--- EXERCISE DATA Enclosed Below ---

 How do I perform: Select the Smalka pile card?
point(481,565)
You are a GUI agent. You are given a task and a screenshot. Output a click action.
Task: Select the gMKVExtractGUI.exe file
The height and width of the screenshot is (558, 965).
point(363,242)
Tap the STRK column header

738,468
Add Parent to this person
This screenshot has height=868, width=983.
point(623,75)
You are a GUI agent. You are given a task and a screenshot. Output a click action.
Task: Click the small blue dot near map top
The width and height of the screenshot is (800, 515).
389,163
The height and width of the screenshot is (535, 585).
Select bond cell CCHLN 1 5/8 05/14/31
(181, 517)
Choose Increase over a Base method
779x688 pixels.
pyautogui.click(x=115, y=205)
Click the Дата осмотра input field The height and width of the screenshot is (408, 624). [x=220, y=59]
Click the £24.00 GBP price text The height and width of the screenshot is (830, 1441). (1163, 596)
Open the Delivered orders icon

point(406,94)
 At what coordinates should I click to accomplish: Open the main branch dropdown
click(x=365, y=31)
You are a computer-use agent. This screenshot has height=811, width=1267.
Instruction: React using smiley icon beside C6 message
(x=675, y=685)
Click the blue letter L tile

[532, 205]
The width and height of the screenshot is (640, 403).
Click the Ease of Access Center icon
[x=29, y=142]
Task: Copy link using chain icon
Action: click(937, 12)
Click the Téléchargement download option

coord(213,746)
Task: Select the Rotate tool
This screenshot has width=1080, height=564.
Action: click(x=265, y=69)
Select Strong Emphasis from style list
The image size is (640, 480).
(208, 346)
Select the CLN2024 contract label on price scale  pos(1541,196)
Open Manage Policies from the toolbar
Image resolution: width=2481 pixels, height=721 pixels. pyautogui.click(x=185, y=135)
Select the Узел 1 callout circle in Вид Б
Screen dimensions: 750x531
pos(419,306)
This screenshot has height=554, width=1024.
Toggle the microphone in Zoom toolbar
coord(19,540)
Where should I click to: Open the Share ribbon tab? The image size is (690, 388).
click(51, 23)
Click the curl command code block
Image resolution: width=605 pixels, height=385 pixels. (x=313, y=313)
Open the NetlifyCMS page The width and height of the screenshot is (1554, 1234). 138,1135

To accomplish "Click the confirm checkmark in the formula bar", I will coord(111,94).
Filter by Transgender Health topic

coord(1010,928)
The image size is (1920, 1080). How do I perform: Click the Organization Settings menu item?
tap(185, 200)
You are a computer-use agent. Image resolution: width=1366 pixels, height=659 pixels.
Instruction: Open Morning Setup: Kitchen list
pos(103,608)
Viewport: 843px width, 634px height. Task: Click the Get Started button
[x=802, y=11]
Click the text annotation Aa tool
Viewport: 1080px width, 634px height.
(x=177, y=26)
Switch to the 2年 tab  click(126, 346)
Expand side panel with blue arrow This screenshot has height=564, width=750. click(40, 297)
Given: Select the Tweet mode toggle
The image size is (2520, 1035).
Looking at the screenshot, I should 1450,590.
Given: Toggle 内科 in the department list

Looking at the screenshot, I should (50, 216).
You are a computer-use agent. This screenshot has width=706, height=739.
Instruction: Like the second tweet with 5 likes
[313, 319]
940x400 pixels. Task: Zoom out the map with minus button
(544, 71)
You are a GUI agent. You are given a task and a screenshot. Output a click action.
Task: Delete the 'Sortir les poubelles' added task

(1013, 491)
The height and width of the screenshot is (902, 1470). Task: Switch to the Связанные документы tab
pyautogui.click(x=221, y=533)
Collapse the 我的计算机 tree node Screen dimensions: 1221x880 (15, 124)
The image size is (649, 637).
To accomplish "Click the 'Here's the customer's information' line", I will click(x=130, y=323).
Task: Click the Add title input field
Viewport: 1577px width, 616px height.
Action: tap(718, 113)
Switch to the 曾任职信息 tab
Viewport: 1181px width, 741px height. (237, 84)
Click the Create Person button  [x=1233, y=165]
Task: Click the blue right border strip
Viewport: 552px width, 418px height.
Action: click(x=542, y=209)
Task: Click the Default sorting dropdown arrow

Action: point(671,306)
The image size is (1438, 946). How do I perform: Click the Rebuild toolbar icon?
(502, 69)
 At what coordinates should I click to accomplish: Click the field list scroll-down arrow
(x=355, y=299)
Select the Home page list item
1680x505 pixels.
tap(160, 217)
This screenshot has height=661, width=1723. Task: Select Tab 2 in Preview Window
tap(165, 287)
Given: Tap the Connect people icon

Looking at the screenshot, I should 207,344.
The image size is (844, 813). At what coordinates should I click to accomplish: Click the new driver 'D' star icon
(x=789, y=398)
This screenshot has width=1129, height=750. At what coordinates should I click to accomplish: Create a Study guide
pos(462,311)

--- End of Enclosed EXERCISE DATA ---

Could you please retype the lines from the start of the data through the line with "has height=811, width=1267.", both included, and nothing else?

YOUR SOLUTION ▸
 How do I perform: Select the Smalka pile card?
point(481,565)
You are a GUI agent. You are given a task and a screenshot. Output a click action.
Task: Select the gMKVExtractGUI.exe file
The height and width of the screenshot is (558, 965).
point(363,242)
Tap the STRK column header

738,468
Add Parent to this person
This screenshot has height=868, width=983.
point(623,75)
You are a GUI agent. You are given a task and a screenshot. Output a click action.
Task: Click the small blue dot near map top
The width and height of the screenshot is (800, 515).
389,163
The height and width of the screenshot is (535, 585).
Select bond cell CCHLN 1 5/8 05/14/31
(181, 517)
Choose Increase over a Base method
779x688 pixels.
pyautogui.click(x=115, y=205)
Click the Дата осмотра input field The height and width of the screenshot is (408, 624). [x=220, y=59]
Click the £24.00 GBP price text The height and width of the screenshot is (830, 1441). (1163, 596)
Open the Delivered orders icon

point(406,94)
 At what coordinates should I click to accomplish: Open the main branch dropdown
click(x=365, y=31)
You are a computer-use agent. This screenshot has height=811, width=1267.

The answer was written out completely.